Das Rückenmark stellt den im Wirbelkanal gelegenen Abschnitt des ZNS dar. Sein oberes Ende beginnt auf der Höhe des Hinterhauptslochs (Foramen occipitale magnum) an der Grenze zum verlängerten Mark (Medulla oblongata); sein unteres Ende läuft spitz aus (Conus medullaris) und liegt beim Neugeborenen auf der Ebene der Wirbelkörper L3, beim Erwachsenen auf der Ebene der Wirbelkörper L1/L2. Beim Erwachsenen besitzt das Rückenmark eine Länge von ca. 40-45 cm und ein Gewicht von ca. 35g.
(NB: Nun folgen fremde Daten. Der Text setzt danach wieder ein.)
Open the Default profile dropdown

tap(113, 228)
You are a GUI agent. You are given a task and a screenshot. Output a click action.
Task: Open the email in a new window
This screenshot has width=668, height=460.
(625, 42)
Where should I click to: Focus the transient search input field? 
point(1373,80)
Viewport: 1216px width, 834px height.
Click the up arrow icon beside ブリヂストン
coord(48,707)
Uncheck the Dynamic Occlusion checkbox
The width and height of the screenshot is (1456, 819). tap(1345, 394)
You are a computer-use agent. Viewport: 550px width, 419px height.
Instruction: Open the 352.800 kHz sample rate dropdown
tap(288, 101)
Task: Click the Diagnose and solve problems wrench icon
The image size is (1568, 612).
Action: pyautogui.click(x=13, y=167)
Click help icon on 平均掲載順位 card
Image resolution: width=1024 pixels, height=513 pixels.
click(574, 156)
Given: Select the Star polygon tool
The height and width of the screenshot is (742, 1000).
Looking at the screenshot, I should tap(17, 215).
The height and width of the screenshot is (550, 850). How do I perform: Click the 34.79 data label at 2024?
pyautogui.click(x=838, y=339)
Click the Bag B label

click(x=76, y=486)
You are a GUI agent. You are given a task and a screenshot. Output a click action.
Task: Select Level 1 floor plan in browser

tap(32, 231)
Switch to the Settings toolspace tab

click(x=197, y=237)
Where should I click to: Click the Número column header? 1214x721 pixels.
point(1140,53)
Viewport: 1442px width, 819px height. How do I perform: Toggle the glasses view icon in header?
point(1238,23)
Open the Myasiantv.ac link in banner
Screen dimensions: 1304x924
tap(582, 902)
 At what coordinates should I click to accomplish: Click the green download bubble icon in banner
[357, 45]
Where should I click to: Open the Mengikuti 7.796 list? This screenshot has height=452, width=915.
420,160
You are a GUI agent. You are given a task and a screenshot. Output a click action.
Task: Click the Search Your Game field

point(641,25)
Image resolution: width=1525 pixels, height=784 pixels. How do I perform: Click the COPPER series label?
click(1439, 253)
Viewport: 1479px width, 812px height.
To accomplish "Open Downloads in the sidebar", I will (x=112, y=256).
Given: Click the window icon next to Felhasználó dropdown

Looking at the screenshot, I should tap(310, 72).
Der Subarachnoidalraum reicht hingegen bis zum 2. Sakralwirbel; die Spinalnerven L2-S5 und Co (Steißbeinnerv) ziehen als Cauda equina (Pferdeschwanz) im Subarachnoidalraum bis zum Austritt zwischen den entsprechenden Wirbelkörpern bzw. bis auf das Niveau von S2 (Abb. 1a).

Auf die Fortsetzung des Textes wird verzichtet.